The irony of it all is that beyond the ethnic pride of having a co-ethnic in State House the young man may not have benefited much even if his preferred candidate had won the presidency. There is no evidence to suggest that his preferred leader’s lieutenants would have suddenly shifted their gaze from national politics in Nairobi to focus on local development in Nyanza. This is exactly why Ochuodho’s initiative is most welcome. For the first time, it takes attention away from Luo leaders’ fixation with politics in Nairobi and focuses it on the development needs of Luo Nyanza, which at present are multitude. But while Luo Nyanza is the epitome of this phenomenon, the propensity of politicians to ignore the development needs of their loyal constituents is not unique to the region.

All over Kenya our leaders’ desire for personal aggrandizement and enrichment in Nairobi has prevented them from attending to the needs of their people. Unwavering loyalty to particular leaders as opposed to voting on developmental performance has come at a steep price. This is shown in the relatively better developmental performance of leaders in the more electorally competitive parts of the country.

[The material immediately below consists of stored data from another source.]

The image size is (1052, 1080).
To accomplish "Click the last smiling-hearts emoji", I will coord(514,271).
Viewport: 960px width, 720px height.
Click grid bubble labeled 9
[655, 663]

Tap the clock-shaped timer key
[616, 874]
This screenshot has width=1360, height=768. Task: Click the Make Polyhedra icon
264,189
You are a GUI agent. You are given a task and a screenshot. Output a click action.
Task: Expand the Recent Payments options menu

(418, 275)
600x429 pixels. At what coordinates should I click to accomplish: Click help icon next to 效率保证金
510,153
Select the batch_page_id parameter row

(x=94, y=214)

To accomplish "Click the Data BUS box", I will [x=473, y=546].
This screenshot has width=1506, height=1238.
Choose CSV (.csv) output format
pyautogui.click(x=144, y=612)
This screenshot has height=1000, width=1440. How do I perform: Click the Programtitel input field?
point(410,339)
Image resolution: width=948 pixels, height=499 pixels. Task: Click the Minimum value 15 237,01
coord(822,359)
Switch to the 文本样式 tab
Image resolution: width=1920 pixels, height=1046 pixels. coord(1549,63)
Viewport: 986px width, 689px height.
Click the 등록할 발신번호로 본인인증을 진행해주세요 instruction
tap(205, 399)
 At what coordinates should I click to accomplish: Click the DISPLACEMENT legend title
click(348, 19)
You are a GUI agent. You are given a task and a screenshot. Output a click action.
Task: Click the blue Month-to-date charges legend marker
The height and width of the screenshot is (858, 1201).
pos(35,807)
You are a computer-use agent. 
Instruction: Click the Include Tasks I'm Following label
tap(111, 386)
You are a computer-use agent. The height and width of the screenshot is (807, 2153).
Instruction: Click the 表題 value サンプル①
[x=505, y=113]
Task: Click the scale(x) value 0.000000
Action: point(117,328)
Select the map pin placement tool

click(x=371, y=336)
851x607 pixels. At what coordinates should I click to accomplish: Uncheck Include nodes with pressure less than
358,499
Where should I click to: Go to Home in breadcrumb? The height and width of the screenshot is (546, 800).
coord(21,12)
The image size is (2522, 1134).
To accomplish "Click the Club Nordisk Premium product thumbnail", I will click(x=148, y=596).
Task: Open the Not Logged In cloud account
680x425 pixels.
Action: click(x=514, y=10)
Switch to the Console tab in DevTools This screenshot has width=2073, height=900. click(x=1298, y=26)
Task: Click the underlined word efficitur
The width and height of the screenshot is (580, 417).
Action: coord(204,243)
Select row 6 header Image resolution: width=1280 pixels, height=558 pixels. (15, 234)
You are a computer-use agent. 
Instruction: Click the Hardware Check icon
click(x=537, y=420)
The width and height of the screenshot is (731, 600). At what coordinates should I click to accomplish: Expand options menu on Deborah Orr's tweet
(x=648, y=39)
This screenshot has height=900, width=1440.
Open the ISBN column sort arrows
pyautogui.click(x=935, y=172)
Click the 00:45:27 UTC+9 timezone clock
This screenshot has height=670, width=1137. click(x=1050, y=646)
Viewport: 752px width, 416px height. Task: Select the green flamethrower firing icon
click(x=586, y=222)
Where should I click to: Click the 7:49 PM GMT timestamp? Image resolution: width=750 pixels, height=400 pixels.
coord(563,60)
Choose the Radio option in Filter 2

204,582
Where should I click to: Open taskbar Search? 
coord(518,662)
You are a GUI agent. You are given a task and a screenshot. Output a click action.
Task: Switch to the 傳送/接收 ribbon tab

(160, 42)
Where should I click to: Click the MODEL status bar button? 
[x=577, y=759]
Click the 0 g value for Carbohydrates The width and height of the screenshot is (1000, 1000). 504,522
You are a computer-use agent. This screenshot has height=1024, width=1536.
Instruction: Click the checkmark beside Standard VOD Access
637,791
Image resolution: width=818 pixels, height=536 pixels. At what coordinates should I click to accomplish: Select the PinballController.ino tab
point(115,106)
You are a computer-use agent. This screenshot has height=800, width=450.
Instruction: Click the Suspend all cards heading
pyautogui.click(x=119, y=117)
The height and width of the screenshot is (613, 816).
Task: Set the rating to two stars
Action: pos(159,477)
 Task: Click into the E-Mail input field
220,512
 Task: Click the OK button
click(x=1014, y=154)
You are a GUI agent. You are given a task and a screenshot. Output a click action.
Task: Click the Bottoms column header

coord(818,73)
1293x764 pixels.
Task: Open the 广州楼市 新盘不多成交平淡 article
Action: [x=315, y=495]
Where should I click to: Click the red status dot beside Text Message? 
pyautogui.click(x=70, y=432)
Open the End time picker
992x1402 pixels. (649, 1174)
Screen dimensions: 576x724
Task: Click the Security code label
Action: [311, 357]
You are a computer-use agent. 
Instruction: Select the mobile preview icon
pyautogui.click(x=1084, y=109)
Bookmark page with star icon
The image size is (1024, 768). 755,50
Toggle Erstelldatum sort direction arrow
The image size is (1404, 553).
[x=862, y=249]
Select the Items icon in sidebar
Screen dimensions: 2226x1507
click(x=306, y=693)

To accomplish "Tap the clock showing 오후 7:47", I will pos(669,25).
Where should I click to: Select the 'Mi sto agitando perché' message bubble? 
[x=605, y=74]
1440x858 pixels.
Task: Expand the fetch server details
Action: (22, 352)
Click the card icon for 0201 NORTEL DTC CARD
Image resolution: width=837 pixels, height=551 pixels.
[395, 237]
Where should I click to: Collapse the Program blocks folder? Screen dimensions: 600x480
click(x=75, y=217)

To end this abandonment of voters by leaders, President Uhuru must directly appeal to, and assure people like the young man in Kisumu – kwa maneno na matendo - that the Government is theirs and works for them. He must make sure that regions that did not vote for him do not feel left out of the new government’s development agenda. Forget Cabinet appointments, what will matter most is whether people in these regions have paved roads, running water, electricity, good schools and hospitals. Former President Kibaki showed Kenyans what their Government was capable of doing. But he failed at facilitating an equitable creation. Uhuru should strive to do better than Kibaki in this regard. If he fails he will be judged harshly, and worse, Kenya will suffer for it.